There can be a significant difference in competition for high paying jobs between urban, suburban, and rural areas. Some typical settings are hospitals, clinics, schools, social services programs, or even in client homes. The income level of the general population and common types of insurance offered can also affect whether there will be demand for private practice. Here are some research steps:
- Check the average hourly pay for posted jobs in the area you live in. Look at both associate or intern therapist and licensed therapist positions on Glassdoor, Indeed, and other job seeking websites.
- Look at the detailed descriptions for several job postings to get an idea for the types of settings, job expectations/duties, work schedule, on-call requirements, training required, and modalities of therapy desired where you live.
- Consider if these jobs would work for you with your current lifestyle (including childcare needs) and financial situation.
Compare with Similar Professions: The last thing anyone wants to do is spend $65,000 (or even $100,000) on their MA in counseling, social work, or marriage and family therapy and then discover they would have been more fulfilled in a similar but different job!

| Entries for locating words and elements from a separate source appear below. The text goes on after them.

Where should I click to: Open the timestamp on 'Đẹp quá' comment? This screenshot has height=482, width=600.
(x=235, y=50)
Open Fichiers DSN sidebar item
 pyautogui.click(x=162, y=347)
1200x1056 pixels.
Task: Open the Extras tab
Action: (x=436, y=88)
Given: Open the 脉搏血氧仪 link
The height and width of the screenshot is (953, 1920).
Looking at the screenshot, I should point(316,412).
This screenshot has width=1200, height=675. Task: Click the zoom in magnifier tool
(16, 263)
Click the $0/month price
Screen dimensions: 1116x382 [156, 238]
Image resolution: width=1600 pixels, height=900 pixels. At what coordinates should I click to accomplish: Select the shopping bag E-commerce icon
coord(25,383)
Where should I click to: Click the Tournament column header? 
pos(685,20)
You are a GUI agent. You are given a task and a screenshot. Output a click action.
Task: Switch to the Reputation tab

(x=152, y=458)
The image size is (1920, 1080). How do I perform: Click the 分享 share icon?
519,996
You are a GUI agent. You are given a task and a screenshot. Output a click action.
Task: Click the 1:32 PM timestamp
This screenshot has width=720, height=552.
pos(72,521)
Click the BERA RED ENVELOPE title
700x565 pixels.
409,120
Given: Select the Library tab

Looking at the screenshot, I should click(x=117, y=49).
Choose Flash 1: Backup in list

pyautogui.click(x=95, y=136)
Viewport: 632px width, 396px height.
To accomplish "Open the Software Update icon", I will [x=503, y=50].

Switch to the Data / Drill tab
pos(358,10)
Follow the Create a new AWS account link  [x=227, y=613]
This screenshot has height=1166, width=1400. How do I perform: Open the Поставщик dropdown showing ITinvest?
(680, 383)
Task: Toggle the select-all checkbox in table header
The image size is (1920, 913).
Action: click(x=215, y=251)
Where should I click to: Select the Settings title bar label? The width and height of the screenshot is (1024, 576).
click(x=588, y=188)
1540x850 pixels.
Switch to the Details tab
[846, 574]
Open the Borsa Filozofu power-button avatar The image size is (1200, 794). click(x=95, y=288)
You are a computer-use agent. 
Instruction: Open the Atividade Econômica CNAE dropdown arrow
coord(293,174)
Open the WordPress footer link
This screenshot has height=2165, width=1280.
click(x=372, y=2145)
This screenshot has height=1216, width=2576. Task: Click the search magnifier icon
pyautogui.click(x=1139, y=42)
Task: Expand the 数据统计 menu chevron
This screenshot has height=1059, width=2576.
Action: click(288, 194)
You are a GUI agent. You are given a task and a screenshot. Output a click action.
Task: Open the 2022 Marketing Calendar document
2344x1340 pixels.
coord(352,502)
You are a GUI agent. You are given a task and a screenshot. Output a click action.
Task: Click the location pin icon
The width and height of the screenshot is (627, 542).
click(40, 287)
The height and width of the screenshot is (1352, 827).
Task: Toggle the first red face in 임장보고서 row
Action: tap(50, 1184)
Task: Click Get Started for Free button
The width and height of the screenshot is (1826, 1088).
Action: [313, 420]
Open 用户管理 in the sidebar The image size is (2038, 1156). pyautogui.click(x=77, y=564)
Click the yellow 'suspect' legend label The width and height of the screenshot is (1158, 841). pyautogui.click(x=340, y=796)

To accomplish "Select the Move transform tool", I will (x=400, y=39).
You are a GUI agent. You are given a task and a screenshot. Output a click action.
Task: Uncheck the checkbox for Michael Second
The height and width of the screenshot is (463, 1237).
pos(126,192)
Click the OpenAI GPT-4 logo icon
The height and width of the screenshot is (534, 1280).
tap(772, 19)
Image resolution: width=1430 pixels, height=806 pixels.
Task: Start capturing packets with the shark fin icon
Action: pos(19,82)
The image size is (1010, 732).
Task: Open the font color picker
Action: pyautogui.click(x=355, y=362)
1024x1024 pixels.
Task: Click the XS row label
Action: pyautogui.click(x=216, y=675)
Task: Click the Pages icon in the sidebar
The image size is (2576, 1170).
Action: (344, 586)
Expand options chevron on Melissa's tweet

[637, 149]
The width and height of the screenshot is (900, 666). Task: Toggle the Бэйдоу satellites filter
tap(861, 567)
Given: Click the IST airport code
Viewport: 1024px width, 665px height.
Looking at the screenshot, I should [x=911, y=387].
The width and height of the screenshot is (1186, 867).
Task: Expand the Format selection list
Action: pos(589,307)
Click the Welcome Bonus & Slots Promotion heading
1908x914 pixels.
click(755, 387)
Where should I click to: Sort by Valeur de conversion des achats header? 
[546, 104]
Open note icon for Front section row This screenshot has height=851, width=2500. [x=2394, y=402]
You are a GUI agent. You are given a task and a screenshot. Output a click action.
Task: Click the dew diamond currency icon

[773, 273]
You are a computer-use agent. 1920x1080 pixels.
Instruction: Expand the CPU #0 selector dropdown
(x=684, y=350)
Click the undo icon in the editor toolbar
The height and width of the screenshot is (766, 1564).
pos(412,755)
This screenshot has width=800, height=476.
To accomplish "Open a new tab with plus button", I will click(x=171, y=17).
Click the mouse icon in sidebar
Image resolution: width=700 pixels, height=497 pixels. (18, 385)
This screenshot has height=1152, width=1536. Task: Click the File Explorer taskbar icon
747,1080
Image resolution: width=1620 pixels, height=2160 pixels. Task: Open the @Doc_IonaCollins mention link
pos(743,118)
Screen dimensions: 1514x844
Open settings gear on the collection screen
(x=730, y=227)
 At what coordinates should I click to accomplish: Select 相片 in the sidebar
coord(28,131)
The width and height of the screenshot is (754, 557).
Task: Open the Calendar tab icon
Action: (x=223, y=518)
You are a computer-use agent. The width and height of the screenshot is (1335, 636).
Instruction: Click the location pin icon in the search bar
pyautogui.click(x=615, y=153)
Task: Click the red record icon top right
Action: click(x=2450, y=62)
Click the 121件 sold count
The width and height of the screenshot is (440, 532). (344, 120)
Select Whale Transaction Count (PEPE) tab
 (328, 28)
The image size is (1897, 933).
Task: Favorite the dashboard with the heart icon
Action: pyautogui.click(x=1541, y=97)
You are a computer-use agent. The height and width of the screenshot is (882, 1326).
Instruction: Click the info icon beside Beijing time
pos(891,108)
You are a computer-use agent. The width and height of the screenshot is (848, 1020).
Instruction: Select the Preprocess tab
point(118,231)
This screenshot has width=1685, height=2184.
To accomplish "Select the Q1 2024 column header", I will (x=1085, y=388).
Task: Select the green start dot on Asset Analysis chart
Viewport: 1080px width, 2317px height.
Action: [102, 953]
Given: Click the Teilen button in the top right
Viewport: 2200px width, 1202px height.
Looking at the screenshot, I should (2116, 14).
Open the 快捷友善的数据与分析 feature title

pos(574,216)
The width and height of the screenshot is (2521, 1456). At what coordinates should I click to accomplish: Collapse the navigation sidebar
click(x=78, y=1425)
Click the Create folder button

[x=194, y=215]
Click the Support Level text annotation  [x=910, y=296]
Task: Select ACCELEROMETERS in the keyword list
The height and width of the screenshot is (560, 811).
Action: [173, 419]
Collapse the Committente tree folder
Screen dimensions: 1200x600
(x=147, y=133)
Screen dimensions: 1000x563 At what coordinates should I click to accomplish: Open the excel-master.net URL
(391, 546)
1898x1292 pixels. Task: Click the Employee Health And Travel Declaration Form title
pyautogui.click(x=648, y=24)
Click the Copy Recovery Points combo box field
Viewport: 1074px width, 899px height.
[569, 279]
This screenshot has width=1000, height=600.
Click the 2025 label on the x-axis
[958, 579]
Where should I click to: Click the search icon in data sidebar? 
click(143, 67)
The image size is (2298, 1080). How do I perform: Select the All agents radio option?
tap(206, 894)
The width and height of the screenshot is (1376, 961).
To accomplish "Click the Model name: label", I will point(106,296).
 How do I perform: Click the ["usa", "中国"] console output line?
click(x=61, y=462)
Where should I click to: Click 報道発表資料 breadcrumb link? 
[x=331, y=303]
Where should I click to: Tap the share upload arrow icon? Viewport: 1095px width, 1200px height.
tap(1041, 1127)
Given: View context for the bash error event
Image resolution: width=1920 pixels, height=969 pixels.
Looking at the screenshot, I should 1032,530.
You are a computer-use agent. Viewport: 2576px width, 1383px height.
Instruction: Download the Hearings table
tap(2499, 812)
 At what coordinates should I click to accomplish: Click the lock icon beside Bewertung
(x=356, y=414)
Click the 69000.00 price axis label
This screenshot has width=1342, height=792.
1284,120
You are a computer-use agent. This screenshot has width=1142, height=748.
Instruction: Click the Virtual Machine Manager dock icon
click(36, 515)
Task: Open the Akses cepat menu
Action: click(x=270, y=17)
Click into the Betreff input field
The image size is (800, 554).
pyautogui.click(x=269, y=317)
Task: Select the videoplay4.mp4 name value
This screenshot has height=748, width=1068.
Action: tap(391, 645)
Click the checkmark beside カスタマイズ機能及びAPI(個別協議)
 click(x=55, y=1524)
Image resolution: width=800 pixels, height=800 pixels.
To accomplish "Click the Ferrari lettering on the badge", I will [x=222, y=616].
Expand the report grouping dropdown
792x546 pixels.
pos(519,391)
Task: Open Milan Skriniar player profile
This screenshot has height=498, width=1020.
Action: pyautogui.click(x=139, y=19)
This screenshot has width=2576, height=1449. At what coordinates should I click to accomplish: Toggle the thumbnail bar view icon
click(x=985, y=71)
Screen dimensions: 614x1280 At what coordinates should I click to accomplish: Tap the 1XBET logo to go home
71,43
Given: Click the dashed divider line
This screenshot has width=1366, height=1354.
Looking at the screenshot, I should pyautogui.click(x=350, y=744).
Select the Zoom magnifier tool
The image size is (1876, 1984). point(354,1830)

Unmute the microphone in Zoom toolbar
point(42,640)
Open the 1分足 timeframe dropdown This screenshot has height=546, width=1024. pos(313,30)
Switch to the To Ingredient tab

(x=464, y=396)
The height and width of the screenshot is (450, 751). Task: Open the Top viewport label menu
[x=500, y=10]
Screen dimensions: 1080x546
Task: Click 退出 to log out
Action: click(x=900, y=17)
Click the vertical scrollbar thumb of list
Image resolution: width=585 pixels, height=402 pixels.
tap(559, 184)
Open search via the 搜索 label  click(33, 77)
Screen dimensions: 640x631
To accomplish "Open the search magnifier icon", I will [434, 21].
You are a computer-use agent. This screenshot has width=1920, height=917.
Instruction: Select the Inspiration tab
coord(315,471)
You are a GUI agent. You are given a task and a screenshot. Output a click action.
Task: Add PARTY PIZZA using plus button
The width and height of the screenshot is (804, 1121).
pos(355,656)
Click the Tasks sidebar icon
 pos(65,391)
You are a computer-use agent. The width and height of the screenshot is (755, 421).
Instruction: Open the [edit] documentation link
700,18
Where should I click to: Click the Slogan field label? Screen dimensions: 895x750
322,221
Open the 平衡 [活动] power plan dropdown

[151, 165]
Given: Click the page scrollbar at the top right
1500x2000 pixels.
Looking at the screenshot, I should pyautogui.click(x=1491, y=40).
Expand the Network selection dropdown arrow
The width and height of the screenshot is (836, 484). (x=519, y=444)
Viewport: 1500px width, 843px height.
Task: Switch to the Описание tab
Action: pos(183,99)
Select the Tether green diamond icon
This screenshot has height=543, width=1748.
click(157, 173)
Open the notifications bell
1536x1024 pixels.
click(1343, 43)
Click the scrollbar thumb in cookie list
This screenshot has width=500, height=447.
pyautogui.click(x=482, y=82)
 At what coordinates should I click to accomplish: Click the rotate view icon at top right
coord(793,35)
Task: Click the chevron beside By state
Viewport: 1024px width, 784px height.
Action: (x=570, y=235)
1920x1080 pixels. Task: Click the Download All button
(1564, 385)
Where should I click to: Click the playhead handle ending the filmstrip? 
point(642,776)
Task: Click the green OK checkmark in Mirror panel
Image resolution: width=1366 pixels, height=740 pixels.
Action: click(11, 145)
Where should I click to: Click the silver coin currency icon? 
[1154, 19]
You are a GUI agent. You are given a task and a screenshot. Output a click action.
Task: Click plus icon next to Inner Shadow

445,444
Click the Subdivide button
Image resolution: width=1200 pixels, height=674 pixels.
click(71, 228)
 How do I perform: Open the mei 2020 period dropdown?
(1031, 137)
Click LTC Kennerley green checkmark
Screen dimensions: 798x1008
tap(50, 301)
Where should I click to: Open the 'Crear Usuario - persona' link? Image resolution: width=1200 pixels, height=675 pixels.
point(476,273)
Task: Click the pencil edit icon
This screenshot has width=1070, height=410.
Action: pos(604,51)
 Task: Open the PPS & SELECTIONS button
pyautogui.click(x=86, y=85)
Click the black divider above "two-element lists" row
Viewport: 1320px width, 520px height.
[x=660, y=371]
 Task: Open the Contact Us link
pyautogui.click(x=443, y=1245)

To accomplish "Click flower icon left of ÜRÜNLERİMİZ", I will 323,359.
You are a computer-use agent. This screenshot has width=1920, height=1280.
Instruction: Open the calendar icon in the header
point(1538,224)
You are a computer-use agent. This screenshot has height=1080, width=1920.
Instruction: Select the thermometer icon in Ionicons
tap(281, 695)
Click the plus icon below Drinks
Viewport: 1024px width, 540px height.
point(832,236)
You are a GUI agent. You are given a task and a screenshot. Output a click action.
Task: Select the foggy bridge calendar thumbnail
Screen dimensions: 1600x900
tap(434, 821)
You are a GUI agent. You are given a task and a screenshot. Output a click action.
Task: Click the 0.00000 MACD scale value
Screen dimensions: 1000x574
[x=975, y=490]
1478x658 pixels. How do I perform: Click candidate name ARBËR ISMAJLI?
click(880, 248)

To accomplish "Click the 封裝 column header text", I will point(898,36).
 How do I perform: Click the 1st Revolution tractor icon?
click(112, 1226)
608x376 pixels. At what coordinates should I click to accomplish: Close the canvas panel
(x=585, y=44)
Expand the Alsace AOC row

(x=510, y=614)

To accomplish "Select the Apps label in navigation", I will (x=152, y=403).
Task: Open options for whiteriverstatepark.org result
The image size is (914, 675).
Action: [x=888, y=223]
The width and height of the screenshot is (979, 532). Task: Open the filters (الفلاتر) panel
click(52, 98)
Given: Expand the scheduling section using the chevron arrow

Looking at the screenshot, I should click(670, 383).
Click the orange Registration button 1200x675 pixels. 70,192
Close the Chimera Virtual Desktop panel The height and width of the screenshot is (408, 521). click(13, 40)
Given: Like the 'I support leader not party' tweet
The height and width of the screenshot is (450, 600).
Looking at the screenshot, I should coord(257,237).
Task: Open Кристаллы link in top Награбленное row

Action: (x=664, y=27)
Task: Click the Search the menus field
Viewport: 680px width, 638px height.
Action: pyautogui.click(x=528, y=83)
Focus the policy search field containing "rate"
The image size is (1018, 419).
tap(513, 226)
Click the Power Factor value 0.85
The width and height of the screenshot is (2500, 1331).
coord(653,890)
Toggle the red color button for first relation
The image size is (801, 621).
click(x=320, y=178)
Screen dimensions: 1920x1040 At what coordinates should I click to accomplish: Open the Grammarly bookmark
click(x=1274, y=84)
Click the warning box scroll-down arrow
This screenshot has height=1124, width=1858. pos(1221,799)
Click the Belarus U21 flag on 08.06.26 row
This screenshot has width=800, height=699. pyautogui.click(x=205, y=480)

Research other professions: nursing (psychiatric nurse practitioner), occupational therapy, physical therapy, speech and language therapy, medicine, education, public health, psychology (clinical psychology or other branches of psychology), etc.
Explore Paths to Licensure: Multiple types of licensed professionals provide mental health therapy. In the state of California there are doctoral level practitioners (PsyD or PhD) and masters level practitioners (LMFT, LPCC, or LCSW). The path to licensure and the scope of practice is slightly different between each type of license. Familiarize yourself with all of the options available in your state and talk with licensed professionals in your area to get their perspective on education, licensure, and employment.
Research Educational Programs: Research the different educational programs in your area thoroughly. You can always ask to speak with alumni from the program you are considering applying to. Consider how many years you want to spend in education and training. Compare the costs, specializations available, trainings or research opportunities available, and faculty qualifications.
After I finished my MA in Counseling and began working towards my license as a Licensed Professional Clinical Counselor, I decided I wanted to go back to school to pursue a PhD. In retrospect, I could have saved a substantial amount of money and increased my earning power by enrolling in a PhD in Clinical Psychology program and pursuing licensure as a Licensed Clinical Psychologist.
I am grateful that I have been able to find a career where my past is an asset and I can utilize my strengths. I hope that some of these suggestions will be helpful for you. As they say in 12 step programs- take what you need and leave the rest!